The combined mutual capacitance touch panel further includes a shield connection line made of a transparent conductive material, and a shield layer lead-out wire. The mutual capacitance touch unit further includes a shielding layer disposed above or below the lower layer of the driving layer and the sensing layer or nested within the layer; the shielding layer comprises a flat plate made of a transparent conductive material The shielding electrode and the shielding electrode lead-out wire; each of the shielding electrodes is opposite to a region occupied by each electrode in the upper layer of the driving layer and the sensing layer. The shielding electrode is electrically suspended; or the shielding layers of the mutual capacitance touch unit are electrically connected together by the shielding layer connection line, and the lead wire is grounded through the shielding layer or the DC source of the peripheral component of the combined mutual capacitance touch panel Electrically connected; or alternatively, the lead wires are led out by the shield electrodes, and the respective shield electrodes of the mutual capacitance touch unit are grounded or electrically connected to a DC source of the combined mutual capacitance touch panel peripheral.

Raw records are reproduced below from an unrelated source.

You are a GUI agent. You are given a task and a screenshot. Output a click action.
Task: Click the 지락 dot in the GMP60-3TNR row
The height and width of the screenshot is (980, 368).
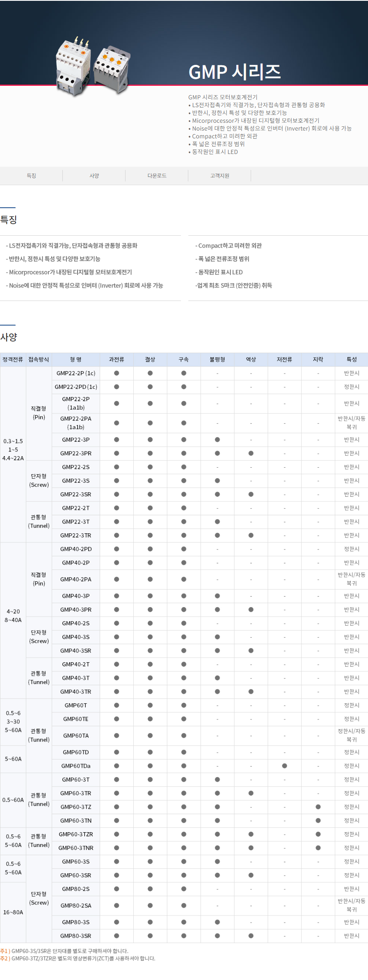coord(318,848)
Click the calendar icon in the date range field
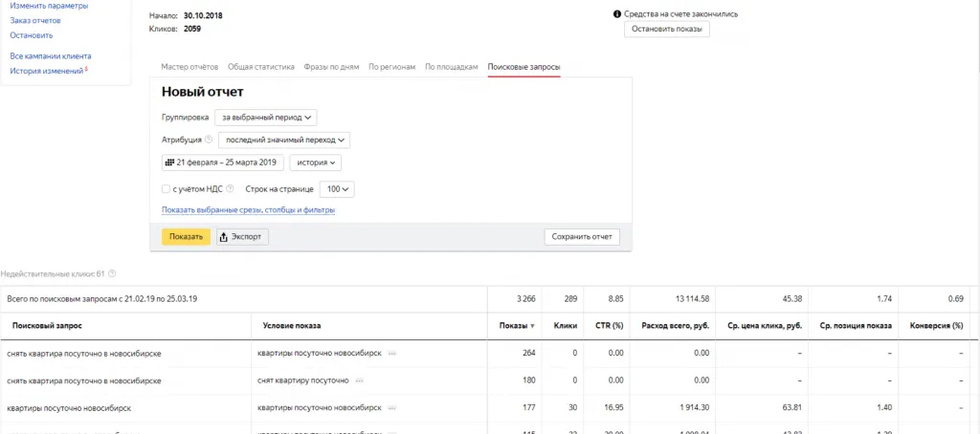The width and height of the screenshot is (980, 434). pos(168,163)
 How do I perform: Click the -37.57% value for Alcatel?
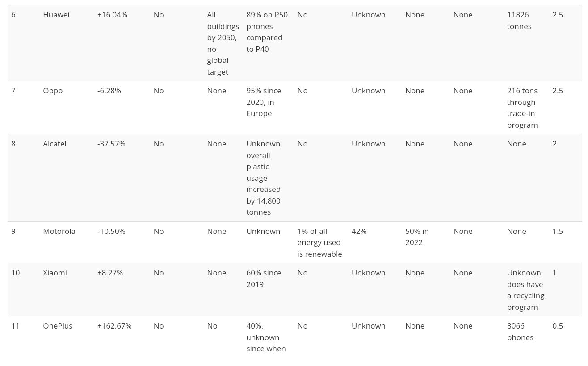tap(111, 144)
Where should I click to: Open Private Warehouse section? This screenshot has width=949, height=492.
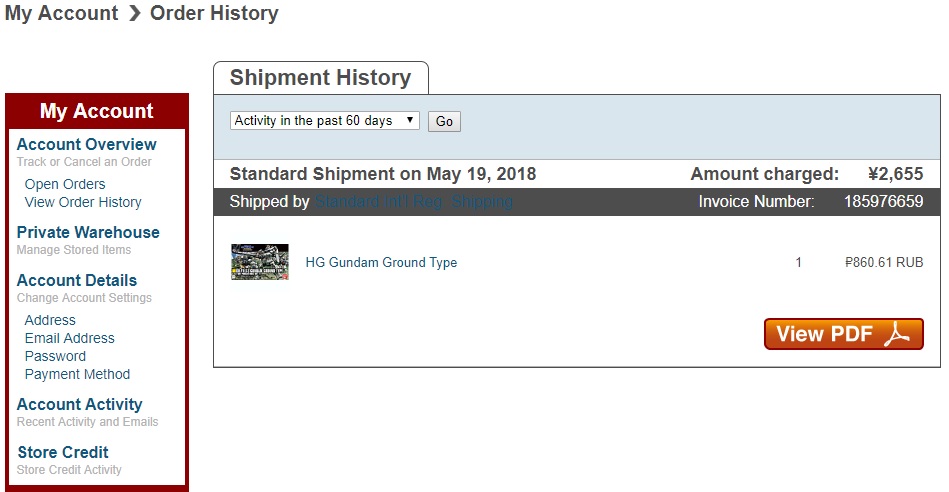[x=88, y=233]
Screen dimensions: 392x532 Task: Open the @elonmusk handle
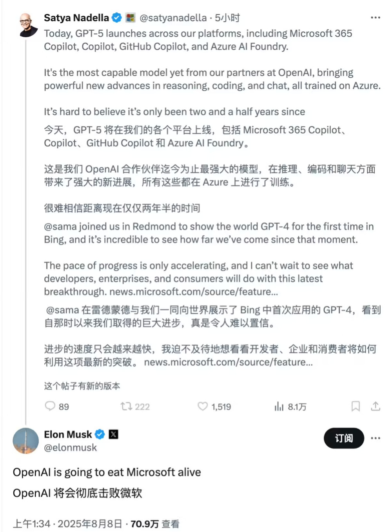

The mutual capacitance touch unit further includes a sub-electrode layer disposed above or below the upper layer of the driving layer and the sensing layer or nested within the layer; the sub-electrode layer includes a transparent conductive material The prepared plate sub-electrodes are each facing the region occupied by the electrodes in the lower layer of the driving layer and the sensing layer.

Compared with the prior art, the technical effect of the "mutual capacitance touch panel and the combined mutual capacitance touch panel" of the present invention is that the spatial position of the driving electrode and the sensing electrode is not in a positive relationship, and the driving electrode and the sensing electrode are The capacitance C _B formed between the bottoms is greatly reduced, and the ratio of the capacitance C _T formed between the driving electrode and the top of the sensing electrode in the mutual capacitance C is increased, thereby improving the change of the C _T caused by the touch sensing. The ratio of the mutual capacitance C in the untouched manner effectively increases the effective permittivity of the mutual capacitive touch panel; the shielding electrode and the secondary electrode can improve the electric field between the driving electrode and the sensing electrode, so that the mutual capacitance C The capacitance C _B is smaller, the capacitance C _{T is} larger, and the effective permittivity of the mutual capacitive touch panel is further improved; the secondary electrode can also make the transmittance of the mutual capacitive touch panel tend to be uniform. The performance of the mutual-capacitive touch panel is improved. In addition, the combined mutual-capacitance touch panel proposes a structure of a large-area touch panel, which avoids excessive resistance caused by excessively connected driving electrodes or sensing electrodes. Bandwidth reduced mutual capacitance path problem.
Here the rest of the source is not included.